Stored data entries.
[Start of Attachment]
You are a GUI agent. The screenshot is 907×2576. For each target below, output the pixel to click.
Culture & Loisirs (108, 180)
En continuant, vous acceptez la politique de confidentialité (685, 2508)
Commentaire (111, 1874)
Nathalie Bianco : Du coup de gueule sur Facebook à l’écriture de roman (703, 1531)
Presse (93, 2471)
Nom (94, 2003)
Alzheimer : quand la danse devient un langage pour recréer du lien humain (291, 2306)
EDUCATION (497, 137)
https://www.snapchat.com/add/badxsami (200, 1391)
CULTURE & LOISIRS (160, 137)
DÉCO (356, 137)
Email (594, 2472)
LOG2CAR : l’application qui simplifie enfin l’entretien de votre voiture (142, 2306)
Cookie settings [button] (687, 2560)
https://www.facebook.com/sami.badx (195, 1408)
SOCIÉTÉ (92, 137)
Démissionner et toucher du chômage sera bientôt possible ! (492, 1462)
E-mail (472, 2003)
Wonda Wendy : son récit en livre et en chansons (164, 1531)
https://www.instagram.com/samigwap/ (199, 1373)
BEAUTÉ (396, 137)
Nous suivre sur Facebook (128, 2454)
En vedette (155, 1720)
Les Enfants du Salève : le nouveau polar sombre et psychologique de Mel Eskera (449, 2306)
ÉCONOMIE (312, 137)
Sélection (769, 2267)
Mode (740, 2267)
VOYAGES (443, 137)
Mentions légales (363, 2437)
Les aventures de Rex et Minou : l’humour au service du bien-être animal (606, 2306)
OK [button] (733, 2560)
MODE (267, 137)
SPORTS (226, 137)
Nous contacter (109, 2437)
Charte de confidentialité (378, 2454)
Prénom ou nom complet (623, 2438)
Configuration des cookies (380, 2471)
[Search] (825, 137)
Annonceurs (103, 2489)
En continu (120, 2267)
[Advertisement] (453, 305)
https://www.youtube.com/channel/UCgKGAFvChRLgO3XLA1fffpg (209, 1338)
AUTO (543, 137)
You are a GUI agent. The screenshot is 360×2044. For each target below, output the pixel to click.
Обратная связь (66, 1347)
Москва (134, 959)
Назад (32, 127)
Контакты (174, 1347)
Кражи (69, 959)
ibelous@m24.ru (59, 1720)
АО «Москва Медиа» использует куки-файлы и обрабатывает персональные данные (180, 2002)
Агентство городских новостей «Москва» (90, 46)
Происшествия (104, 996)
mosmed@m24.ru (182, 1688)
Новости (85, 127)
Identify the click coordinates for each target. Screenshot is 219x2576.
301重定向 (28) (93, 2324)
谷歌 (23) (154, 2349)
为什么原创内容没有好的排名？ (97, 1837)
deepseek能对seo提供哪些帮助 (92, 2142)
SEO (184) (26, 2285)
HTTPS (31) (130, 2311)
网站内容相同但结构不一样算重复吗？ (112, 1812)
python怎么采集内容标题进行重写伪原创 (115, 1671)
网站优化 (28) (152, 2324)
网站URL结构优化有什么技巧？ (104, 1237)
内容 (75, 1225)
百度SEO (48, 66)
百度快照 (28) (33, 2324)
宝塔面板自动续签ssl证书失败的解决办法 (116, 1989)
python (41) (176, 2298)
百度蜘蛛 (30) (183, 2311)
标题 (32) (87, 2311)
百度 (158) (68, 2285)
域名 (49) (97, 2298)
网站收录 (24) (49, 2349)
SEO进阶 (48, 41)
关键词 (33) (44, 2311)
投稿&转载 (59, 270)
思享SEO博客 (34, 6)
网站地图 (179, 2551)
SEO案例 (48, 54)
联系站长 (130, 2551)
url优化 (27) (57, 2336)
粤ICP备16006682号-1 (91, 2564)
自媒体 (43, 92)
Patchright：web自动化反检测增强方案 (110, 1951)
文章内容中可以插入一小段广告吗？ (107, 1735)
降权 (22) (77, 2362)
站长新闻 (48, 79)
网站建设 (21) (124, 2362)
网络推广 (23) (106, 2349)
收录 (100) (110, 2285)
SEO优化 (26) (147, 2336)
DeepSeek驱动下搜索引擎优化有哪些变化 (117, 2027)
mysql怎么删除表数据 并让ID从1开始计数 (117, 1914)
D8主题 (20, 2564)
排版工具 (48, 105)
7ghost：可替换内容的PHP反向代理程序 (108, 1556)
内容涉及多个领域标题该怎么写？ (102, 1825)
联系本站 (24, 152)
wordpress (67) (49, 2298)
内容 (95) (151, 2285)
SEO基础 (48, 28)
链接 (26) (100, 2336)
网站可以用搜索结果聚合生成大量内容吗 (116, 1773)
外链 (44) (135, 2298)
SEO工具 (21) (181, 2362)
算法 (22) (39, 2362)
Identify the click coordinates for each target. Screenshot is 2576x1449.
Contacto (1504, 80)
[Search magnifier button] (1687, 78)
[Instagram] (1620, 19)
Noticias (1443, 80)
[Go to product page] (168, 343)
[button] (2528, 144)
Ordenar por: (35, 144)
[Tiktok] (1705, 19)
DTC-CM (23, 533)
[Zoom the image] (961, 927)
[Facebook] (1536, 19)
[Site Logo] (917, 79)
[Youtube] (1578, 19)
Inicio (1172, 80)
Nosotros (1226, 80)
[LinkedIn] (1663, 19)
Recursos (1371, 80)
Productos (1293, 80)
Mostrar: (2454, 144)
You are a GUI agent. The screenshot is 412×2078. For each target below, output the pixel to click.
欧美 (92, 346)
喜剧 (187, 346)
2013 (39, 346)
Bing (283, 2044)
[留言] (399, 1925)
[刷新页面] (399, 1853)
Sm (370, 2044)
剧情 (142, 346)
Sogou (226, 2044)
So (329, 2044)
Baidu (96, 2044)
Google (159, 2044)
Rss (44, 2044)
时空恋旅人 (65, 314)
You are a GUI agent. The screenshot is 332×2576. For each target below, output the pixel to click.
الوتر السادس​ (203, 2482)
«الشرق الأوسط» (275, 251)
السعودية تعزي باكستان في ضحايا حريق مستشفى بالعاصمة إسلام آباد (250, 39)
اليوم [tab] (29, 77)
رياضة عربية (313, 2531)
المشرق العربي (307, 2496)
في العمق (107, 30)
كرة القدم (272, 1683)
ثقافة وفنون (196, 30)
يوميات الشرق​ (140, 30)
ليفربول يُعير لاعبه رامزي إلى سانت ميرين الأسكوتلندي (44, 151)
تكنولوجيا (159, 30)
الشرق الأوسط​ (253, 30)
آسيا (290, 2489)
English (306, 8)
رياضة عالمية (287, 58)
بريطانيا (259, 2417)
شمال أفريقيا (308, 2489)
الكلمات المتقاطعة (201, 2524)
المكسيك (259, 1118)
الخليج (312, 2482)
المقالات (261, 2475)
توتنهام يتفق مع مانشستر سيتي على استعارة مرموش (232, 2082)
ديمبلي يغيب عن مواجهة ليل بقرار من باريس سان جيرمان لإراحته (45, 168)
[End of Attachment]
ASSIGNMENT. The response must consist solely of the lines from the top of the records through the line holding "Cookie settings [button] (687, 2560)", copied word for word.

TASK RESPONSE.
You are a GUI agent. The screenshot is 907×2576. For each target below, output the pixel to click.
Culture & Loisirs (108, 180)
En continuant, vous acceptez la politique de confidentialité (685, 2508)
Commentaire (111, 1874)
Nathalie Bianco : Du coup de gueule sur Facebook à l’écriture de roman (703, 1531)
Presse (93, 2471)
Nom (94, 2003)
Alzheimer : quand la danse devient un langage pour recréer du lien humain (291, 2306)
EDUCATION (497, 137)
https://www.snapchat.com/add/badxsami (200, 1391)
CULTURE & LOISIRS (160, 137)
DÉCO (356, 137)
Email (594, 2472)
LOG2CAR : l’application qui simplifie enfin l’entretien de votre voiture (142, 2306)
Cookie settings [button] (687, 2560)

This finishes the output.